Cette émission permet de sortir d’un débat bipolaire et d’organiser des débats réellement pluralistes.
-Ce type d’émission n’existe pas en France, mais il y a beaucoup d’émissions politiques sur les chaînes françaises. Surtout, comment analysez-vous la tendance à faire de l’information (politique) spectacle ? Paradoxalement, cette approche s’inspire d’expériences américaines !
– Je regrette beaucoup la spectacularisation de la politique à la télévision. Pour espérer faire de l’audience, de nombreux responsables de chaînes cherchent à faire du spectacle et de l’événement avec les sujets politiques. Ces émissions dévalorisent la politique et ceux qui la font sans pour autant créer de l’audience. En effet, le public sensibilisé et averti se détourne d’émissions sans contenu et ne joue plus son rôle de prescripteur auprès de cercles de spectateurs plus éloignés de la politique.
La télévision doit être devant le public. Devant, mais pas trop.
-Ce qui est sous-jacent dans votre propos, c’est la question de la capacité de s’extraire de la seule logique de l’audience. L’audience n’est-elle pas le seul critère pour la télévision, en particulier pour le secteur public ?
– Le rayonnement d’une émission ne peut pas se limiter à son audience. Certaines émissions touchent un public limité mais un public capable d’influencer d’autres personnes. Il y a une sorte de cercle vertueux qui peut s’enclencher.
Plus largement, la télévision n’a pas pour limite de chercher seulement à suivre le public. Elle doit au contraire prendre des risques, pratiquer l’audace et l’innovation en proposant des programmes innovants, des sujets difficiles…
Le rôle de la télévision publique c’est justement de s’affranchir de la seule logique de l’audience au profit d’une exigence plus forte de sa programmation. Je ne dis pas que l’audience ne soit pas un critère à évaluer mais simplement que la qualité, l’intelligence, l’effet d’entraînement sont également des critères à prendre en considération. La télévision se doit d’éveiller la curiosité du public autant que de la satisfaire.
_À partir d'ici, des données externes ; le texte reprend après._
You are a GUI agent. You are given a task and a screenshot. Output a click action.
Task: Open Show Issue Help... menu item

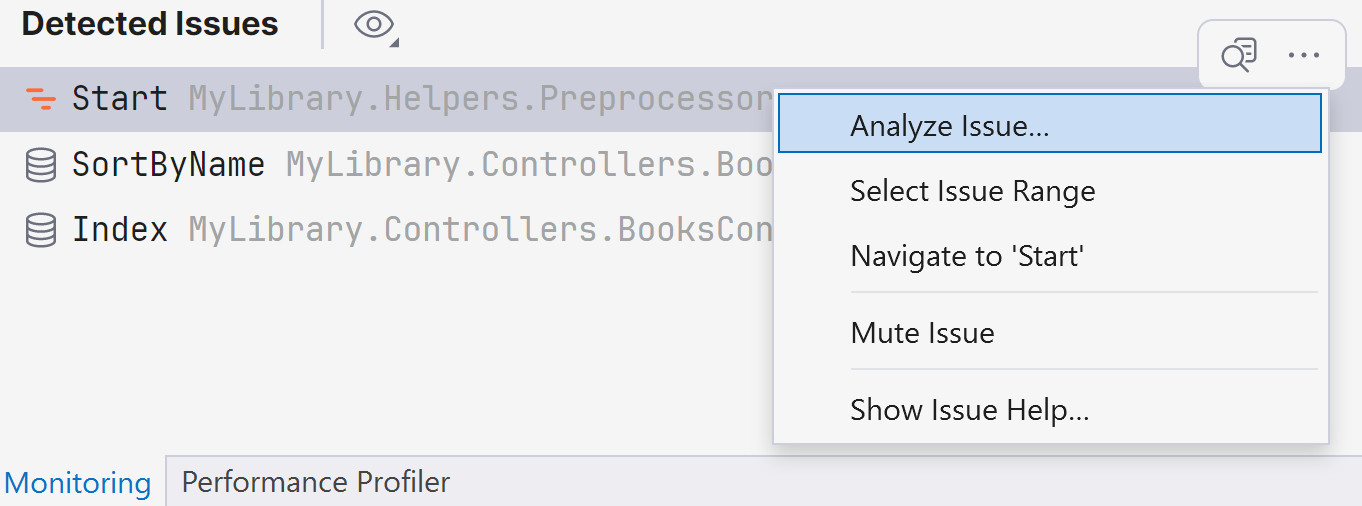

– De fait, vous défendez l’idée que la télévision doit s’affranchir du marché ?
– Le rôle de la télévision publique, dont nous parlons, est d’aller au-delà du marché. Il ne s’agit pas seulement de faire plaisir aux téléspectateurs mais aussi de les surprendre, de les faire réfléchir, de les pousser à mettre en cause leurs a priori. La télévision peut même être amenée à dire et à montrer des situations qui sont déplaisantes, qui ne font pas plaisir au téléspectateur. La télévision doit être devant le public. Devant, mais pas trop non plus, pour ne pas le perdre.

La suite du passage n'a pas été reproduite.